Exercise instructions —
Retype, without pictures, the line holding "Given: Click the" and each line below it through the final line.

########

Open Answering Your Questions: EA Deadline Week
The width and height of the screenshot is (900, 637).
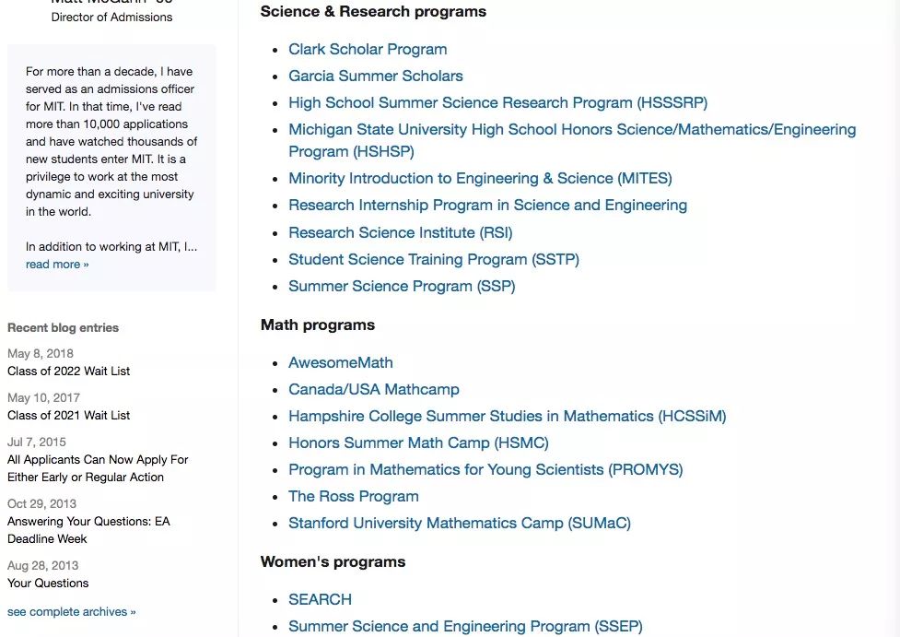click(88, 530)
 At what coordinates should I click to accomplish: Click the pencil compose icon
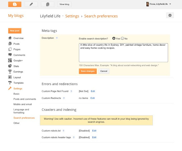coord(31,4)
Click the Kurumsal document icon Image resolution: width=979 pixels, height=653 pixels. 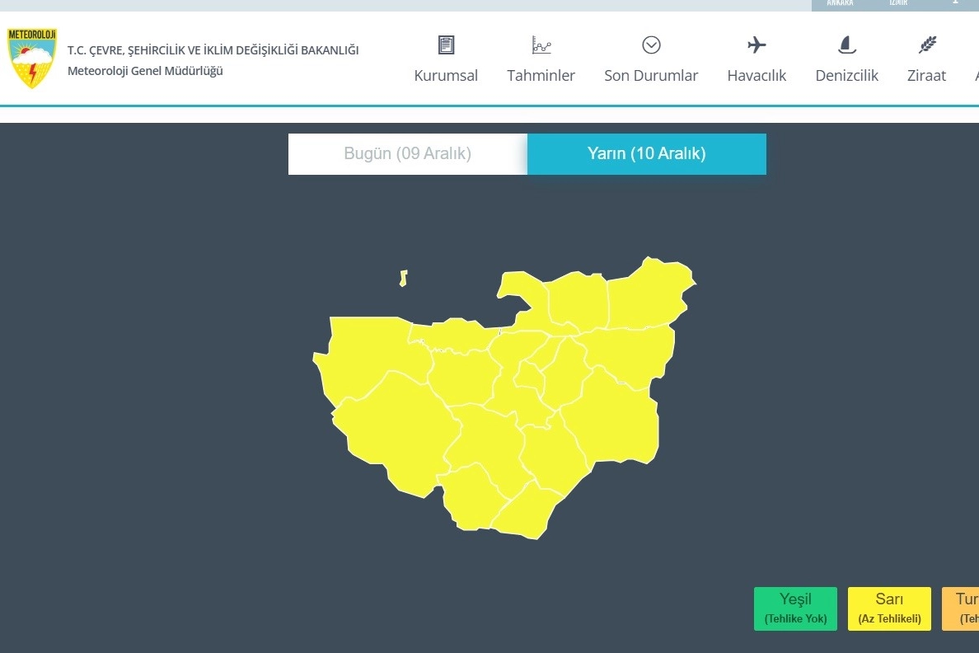click(446, 45)
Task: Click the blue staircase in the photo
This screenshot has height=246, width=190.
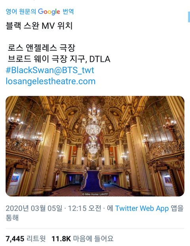Action: tap(93, 181)
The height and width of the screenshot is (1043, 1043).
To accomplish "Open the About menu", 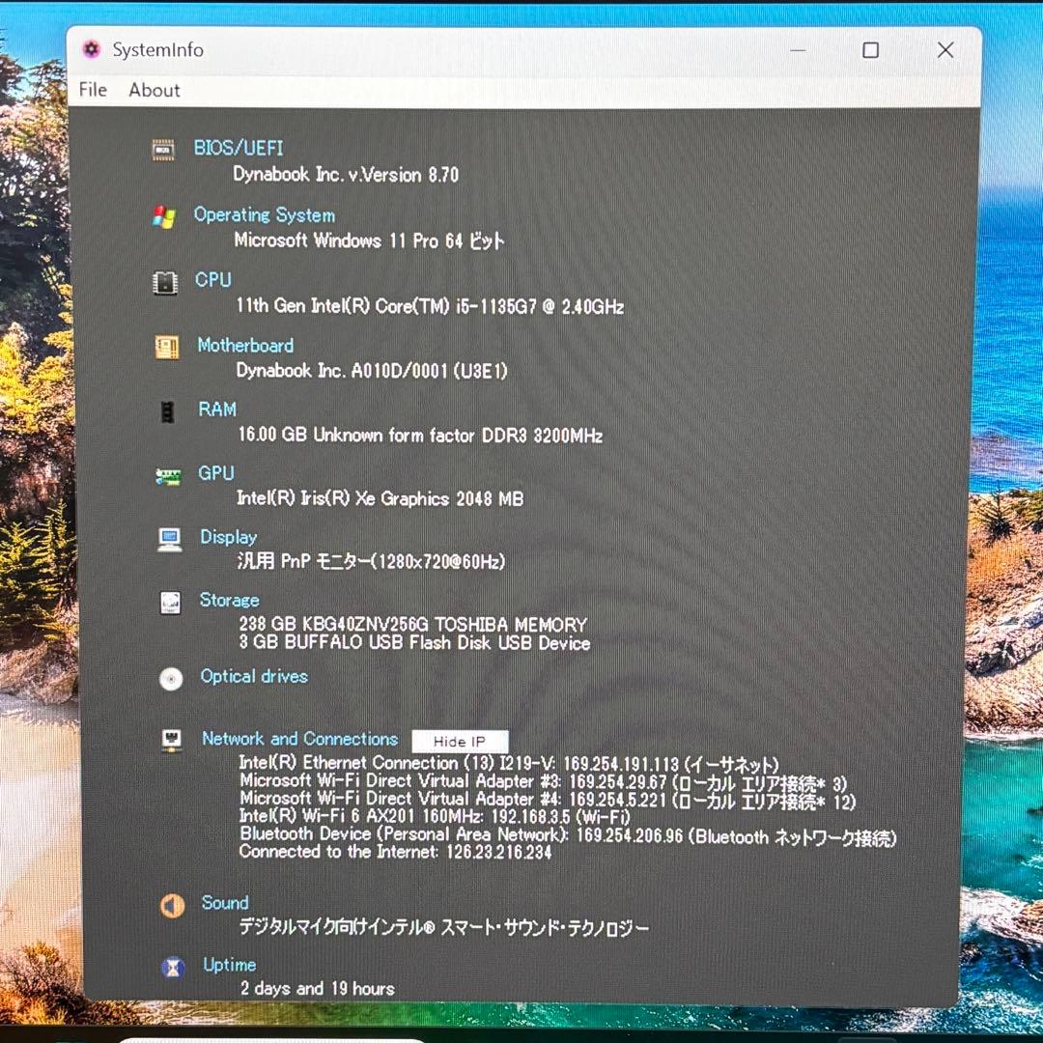I will (x=154, y=90).
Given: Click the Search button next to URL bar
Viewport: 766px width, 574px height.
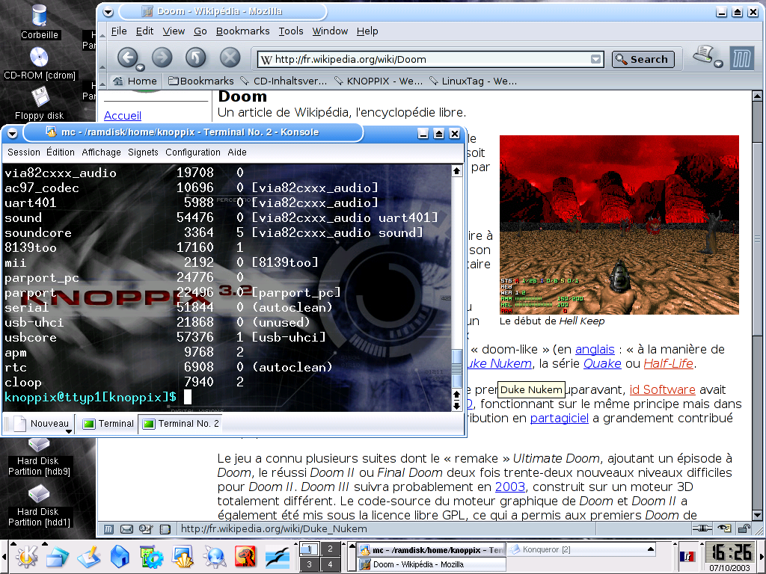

########

Task solution —
Given: Click the Search button next to URL bar
Viewport: 766px width, 574px height.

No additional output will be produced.